--- DATA EXTRACT ---

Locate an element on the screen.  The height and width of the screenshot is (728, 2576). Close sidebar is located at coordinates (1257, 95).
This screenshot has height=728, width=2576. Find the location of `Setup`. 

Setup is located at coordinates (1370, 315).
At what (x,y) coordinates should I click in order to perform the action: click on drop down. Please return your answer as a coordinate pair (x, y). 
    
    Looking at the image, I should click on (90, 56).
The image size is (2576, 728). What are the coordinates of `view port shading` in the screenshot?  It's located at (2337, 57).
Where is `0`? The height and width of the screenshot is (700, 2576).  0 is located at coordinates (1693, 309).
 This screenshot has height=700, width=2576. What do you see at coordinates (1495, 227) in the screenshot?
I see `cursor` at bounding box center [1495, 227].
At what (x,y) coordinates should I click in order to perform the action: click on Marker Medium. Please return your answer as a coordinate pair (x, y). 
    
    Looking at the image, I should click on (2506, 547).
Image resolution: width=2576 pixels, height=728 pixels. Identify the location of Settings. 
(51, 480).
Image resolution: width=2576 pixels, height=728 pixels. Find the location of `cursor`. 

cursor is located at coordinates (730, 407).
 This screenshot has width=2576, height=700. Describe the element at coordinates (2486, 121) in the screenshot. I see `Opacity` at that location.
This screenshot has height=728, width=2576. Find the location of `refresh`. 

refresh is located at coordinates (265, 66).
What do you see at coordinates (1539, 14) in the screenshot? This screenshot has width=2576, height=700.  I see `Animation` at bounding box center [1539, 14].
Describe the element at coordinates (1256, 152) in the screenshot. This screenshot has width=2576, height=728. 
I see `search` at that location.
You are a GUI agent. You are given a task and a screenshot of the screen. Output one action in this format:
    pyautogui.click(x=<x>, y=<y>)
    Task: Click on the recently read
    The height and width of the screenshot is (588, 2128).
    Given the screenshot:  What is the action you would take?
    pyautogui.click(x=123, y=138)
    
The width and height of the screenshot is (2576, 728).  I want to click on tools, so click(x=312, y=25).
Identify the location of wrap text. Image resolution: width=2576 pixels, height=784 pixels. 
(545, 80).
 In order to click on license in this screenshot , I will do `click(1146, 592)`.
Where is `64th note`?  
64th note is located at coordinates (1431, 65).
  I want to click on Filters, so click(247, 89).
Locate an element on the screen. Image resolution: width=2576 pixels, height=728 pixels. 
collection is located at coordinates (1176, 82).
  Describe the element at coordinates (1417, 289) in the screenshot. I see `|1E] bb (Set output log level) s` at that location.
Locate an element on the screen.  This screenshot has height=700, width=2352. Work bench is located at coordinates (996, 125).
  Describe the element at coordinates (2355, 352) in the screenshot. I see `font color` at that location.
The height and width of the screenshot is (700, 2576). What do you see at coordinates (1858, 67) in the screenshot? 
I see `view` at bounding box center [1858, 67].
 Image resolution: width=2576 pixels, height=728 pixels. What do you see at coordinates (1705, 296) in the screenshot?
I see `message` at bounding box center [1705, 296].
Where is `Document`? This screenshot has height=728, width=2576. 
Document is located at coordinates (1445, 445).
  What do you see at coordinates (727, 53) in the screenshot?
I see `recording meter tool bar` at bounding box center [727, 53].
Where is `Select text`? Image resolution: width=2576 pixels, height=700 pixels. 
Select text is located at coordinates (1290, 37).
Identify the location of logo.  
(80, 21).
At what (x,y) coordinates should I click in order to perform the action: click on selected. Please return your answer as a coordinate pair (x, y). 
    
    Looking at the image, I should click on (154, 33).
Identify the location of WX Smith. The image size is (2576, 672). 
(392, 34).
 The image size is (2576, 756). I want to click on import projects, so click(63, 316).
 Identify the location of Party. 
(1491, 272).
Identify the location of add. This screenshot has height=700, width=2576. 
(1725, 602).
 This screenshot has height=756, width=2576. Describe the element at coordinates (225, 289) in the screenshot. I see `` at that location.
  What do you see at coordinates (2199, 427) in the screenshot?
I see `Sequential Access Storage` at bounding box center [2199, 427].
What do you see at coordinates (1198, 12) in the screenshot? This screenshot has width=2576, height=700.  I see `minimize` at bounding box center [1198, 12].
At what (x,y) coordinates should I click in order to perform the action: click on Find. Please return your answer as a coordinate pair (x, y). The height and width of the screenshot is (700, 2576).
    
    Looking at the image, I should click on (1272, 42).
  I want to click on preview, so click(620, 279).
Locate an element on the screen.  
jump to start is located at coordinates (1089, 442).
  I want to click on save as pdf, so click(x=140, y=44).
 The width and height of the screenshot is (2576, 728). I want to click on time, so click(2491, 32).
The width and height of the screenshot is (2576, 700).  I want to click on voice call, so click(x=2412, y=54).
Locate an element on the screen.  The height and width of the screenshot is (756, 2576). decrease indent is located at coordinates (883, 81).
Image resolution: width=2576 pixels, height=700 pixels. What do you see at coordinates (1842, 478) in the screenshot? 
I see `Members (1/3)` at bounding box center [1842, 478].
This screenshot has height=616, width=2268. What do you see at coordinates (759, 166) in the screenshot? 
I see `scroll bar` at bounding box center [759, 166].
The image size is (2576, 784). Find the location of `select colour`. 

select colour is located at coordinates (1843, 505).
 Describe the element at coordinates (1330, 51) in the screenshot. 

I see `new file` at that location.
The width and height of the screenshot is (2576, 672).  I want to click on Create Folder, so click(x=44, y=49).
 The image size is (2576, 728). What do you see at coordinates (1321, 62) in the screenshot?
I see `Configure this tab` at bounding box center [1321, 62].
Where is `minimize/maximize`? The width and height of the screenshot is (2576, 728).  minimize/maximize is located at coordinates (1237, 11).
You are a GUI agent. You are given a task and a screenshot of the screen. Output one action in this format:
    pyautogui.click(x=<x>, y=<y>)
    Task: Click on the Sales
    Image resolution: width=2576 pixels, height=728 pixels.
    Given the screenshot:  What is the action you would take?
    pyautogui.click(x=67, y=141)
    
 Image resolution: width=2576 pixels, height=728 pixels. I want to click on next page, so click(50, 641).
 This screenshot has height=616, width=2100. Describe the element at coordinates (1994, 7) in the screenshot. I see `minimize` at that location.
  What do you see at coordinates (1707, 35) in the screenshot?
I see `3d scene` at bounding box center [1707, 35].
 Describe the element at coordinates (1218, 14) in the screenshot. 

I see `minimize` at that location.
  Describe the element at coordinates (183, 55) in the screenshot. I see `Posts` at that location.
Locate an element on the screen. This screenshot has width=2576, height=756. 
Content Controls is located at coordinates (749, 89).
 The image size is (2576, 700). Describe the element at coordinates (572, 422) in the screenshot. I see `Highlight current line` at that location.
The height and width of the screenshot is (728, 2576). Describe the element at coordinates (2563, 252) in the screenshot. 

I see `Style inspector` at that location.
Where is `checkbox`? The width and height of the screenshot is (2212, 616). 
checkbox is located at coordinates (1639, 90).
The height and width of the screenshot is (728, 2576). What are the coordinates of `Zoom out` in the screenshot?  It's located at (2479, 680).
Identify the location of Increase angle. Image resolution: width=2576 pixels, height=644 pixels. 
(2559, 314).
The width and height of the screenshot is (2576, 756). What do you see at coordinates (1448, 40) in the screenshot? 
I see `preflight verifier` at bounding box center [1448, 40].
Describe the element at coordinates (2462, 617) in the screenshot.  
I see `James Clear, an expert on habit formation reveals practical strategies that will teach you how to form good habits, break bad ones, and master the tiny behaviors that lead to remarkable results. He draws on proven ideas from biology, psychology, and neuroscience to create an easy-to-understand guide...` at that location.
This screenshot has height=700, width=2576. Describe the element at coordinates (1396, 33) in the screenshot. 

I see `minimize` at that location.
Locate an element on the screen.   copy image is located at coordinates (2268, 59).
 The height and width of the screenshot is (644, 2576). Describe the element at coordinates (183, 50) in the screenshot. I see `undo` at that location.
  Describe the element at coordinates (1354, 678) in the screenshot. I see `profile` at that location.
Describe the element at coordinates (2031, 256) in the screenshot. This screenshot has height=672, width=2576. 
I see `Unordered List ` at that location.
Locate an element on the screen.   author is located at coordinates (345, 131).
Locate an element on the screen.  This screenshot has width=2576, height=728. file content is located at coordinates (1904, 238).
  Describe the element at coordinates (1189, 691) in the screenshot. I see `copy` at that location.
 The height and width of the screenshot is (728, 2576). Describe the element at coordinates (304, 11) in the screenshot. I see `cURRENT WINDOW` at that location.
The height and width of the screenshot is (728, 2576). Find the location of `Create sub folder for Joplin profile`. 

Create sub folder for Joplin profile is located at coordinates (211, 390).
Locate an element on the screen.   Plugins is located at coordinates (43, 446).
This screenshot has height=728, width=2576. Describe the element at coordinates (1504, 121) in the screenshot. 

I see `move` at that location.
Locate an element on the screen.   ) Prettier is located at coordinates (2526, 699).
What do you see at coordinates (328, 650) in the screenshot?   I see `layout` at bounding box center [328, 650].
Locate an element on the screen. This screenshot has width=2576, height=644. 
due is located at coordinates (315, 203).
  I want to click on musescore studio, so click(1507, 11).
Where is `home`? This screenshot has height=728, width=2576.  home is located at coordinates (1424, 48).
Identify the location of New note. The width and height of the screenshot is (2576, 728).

---

> [WHAT THE TASK REQUIRES] Rewrite the material as a numbered list, dropping blank lines, covering only the lines from the one with "This screenshot has height=616, width=2268." up to and including the one with "center [1321, 62].".

> [EXPECTED OUTPUT]
1. This screenshot has height=616, width=2268. What do you see at coordinates (759, 166) in the screenshot? 
2. I see `scroll bar` at bounding box center [759, 166].
3. The image size is (2576, 784). Find the location of `select colour`. 
4. select colour is located at coordinates (1843, 505).
5.  Describe the element at coordinates (1330, 51) in the screenshot. 
6. I see `new file` at that location.
7. The width and height of the screenshot is (2576, 672).  I want to click on Create Folder, so click(x=44, y=49).
8.  The image size is (2576, 728). What do you see at coordinates (1321, 62) in the screenshot?
9. I see `Configure this tab` at bounding box center [1321, 62].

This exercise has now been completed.